• [Your tasks]:
**A.** In the passage on concurrency, reproduce the text from "Perhaps it is" up to and including "usable programming model).", with "hardware" switched to "the processor".
**B.** In the passage on concurrency, list, in order, the word that immediately follows each occurrence of "concurrent".

:: Passage shown ::

Perhaps it is worth considering higher-level abstractions, not necessarily
part of a low-level standard.

Better yet, let's all carefully review Doug's model before passing
judgement on it.

> > And as a working concurrent programmer, I think that
> > the extra bit of concurrent readability CCCC allows hardware to
> > exploit is a feature, not a bug.
> 
> With "concurrent readability" are you saying that the/an aim to improve concurrent read opportunities, or did I misunderstand? If so, I thought we're already far better at reads than writes. I might be more interested in a performance argument if it improved toleration of write latencies (if it didn't sacrifice the ability to have a usable programming model).

:::
:: Source excerpt ::

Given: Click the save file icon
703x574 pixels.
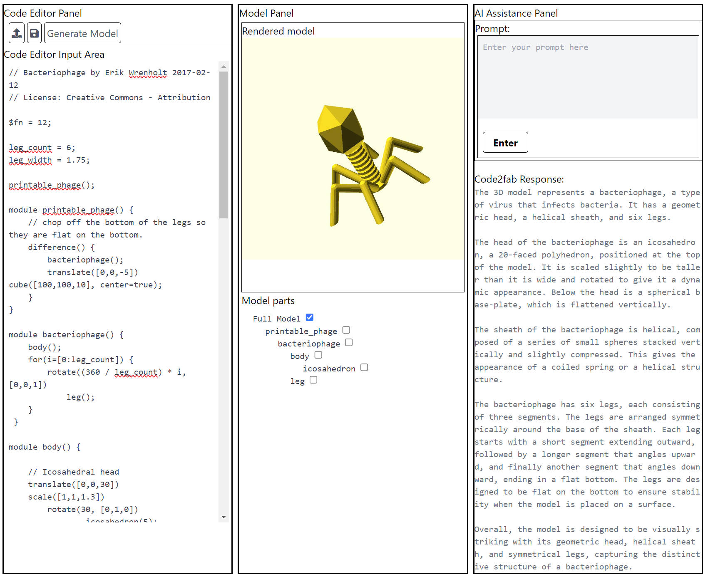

:::

• [Responses in order]:
**A.**
Perhaps it is worth considering higher-level abstractions, not necessarily
part of a low-level standard.

Better yet, let's all carefully review Doug's model before passing
judgement on it.

> > And as a working concurrent programmer, I think that
> > the extra bit of concurrent readability CCCC allows the processor to
> > exploit is a feature, not a bug.
> 
> With "concurrent readability" are you saying that the/an aim to improve concurrent read opportunities, or did I misunderstand? If so, I thought we're already far better at reads than writes. I might be more interested in a performance argument if it improved toleration of write latencies (if it didn't sacrifice the ability to have a usable programming model).

**B.** programmer, readability, readability, read